Отвратительный звук.
У меня дед всегда так пил.
Китайцы так едят лапшу. Так они благодарят повара.
У меня дед всегда пил очень горячий чай, без сахара. Но никогда не пил его сразу. Отпивал по глоточку. Еще он очень громко сморкался.
И храпел.
И храпел. Как все старики. Сердечная недостаточность.
То есть предлагаешь не обращать внимания.

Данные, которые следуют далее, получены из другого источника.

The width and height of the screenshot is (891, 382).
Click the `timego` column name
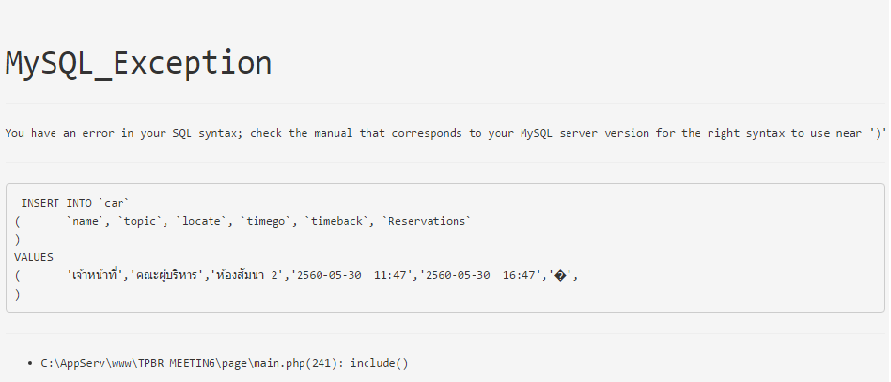267,222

Да. Я предлагаю не обращать внимания.
Ему тяжело дышать.
Мне тяжело дышать.
Давай. Успокойся. Дыши вместе со мной.
Я пойду. Не могу больше с вами.
Содержит системные яды, канцерогенные и мутагенные вещества.
Мало ли что еще.
Кляйн называет это вакуумом. Зал небольшой парижской галерейки, свежеокрашенный в белый, серый ковролин на полу, синее окно, проход с синими занавесками, тот самый синий. Пустая стеклянная витрина, выкрашенная в белый. Позднее ему потребуются неоновые трубки, но сейчас достаточно и этого. Чтобы говорить о том, чего нет. Накануне открытия Кляйн сидит посередине зала, поджав под себя ноги и запрокинув голову, смотрит на пустой белый потолок. Ему нравится ощущать отсутствие предметов, свободу от вещей, неизбежных за пределами помещения, но устраненных здесь. Ему понятнее находиться здесь, нежели в меблированной комнате, откуда он бы хотел однажды выпрыгнуть в пустоту, раскинув по сторонам руки. Сейчас он ощущает отсутствие. Он сидит так около получаса, затем нехотя поднимается на ноги, в глазах ненадолго темнеет, подходит к стеклянной витрине, аккуратно открывает дверцу. Она кажется ему плохо закрепленной на петлях, хрупкой. Здесь может поместиться взрослый человек. Аккуратно забирается в витрину, садится на корточки, обхватив правой рукой колени, левой рукой прикрывая за собой стеклянную дверцу. Кляйн склоняет голову, смотрит вниз, долго сидит, в зале резко гаснет освещение.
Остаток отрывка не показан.